Research Overview
Research Areas
Sub-Arctic Canada, Gwich'in, Ojibwe, Scottish Fur Traders, Scottish Fishers, Development Alternatives, Mining, Energy Development, Oral History, Identity, Wildlife Management, Continuities in Hunting Traditions, Ethnohistory, Landscape, Human Animal Relationships, Colonialism, Arctic Domestication.
Arctic Domestication (2012-2018)
As a member of the ERC Arctic Domus Project (http://www.arcticdomus.org/) I am conducting ethnographic, ethnohistorical, and history of science research on human-animal relations in the Canadian North. I am particularly interested in how the Canadian government represented the animals in the north as wildlife and how this lead to policy implications for Indigenous rights, land management, missionary activity, and policing. An alternative view allowing for the sensibilities of northerners who insist that they cultivate multiple relations as evidenced by their stories, actions, and political negotiations is adding to our circumpolar reformulation of the idea of the Domus.
The Franz Boas Papers (2013-2018)
As a team member and editorial board member for The Franz Boas Papers: Editorial Editions (http://www.franzboaspapers.uwo.ca/) I am managing and conducting research on Boas' thoughts on the environment and domestication. The Franz Boas Papers: Documentary Edition is major new research initiative that aims to reassess and re-contextualize the papers of preeminent anthropologist Franz Boas. Boas’ ideas about race, language, culture and ethnography were pivotal in the development of American anthropology, however his Canadian fieldwork has largely been ignored by scholars. This documentary edition will highlight the importance of Boas’ fieldwork on Baffin Island and the Northwest Coast while also serving as comprehensive and essential resource for Boas researchers.
Indigenous Conservation and Development Alternatives (2014-2019)
As a team member for CICADA (Centre for Indigenous Conservation and Development Alternatives http://cicada.world/) I am continuing my research on mining, petroleum development, and wildlife management in the Western Canadian sub-Arctic looking for new ways to have impact on development policy. CICADA is a multidisciplinary research centre that targets the conceptual and practical potential of indigenous peoples’ collective ‘life projects’ to generate innovative regimes of environmental protection and alternative visions of development in the Americas, East Africa, and Australia.
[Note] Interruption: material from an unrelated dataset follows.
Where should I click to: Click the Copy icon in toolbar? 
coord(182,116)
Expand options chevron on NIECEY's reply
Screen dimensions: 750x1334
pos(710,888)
Circumpolar Architecture (2006-2012).
As a team member of the Home, House, and Household project funded by ESF Eurocores Boreas programme (http://site.uit.no/boreas/) I conducted ethnographic and ethnohistorical research on vernacular architecture in the Western Canadian Arctic. I became particularly interested in the adoption and development of log cabins in the Mackenzie River Delta and how their construction is tied to Indigenous life ways and to on-going struggles with government and development interests.
Scottish Diaspora in "Gwich'in Country," Northwest Territories, Canada. (2003- 2010)
Building on my doctoral research, I was researching cultural exchanges between Gwich'in and Scottish fur traders during the height of the Fur Trade in Gwich'in Country (approximately 1800-1920). This period was characterized by an increased level of contact between the fur traders and the Gwich'in and resulted in many marriages between Scots and Gwich'in women. The children of these marriages (often referred to as Métis) went on to live a way of life thought to be desirable by the Gwich'in. They became examples of the core Gwich'in ethos of living on the land and brought new cultural forms of food, dance, music and language from their Scottish relatives. Scottish fur traders are often described in historical accounts as being a fairly homogeneous group shifting between being the other in a strange land or being the dominator. What is apparent in Gwich'in country is that Scots fur traders are not a homogeneous group, at least some of these Scots shared an affinity with Gwich'in practice and with their position vis-à-vis colonial expansion and were willing to perceive Gwich'in country not as a wilderness needing conquest but as a place of dwelling.
"Living on the Land" in Gwich'in Country (1998-2003)
I conducted my doctoral research at Fort McPherson (Tetlit-zheh), Northwest Territories, a Dene (Gwich'in) community. My dissertation explores how Tetlit Gwich'in human-animal and human-land relationships have been maintained throughout the history of First Nations-European contact and the way these relationships continue to be maintained in the face of programs now presented by the State as sustainable natural resource management. During my fieldwork, I participated in all of the hunting and gathering activities of a seasonal round while paying particular attention to personal narratives of place and wider issues to do with oral history. Many of the personal narratives and historical accounts are set against the history, policies and actions of representatives of the state, including current "co-management" boards, and serve to instruct on issues of cultural maintenance and proper ways of behaving in relation to Tetlit Gwich'in constructions of the environment.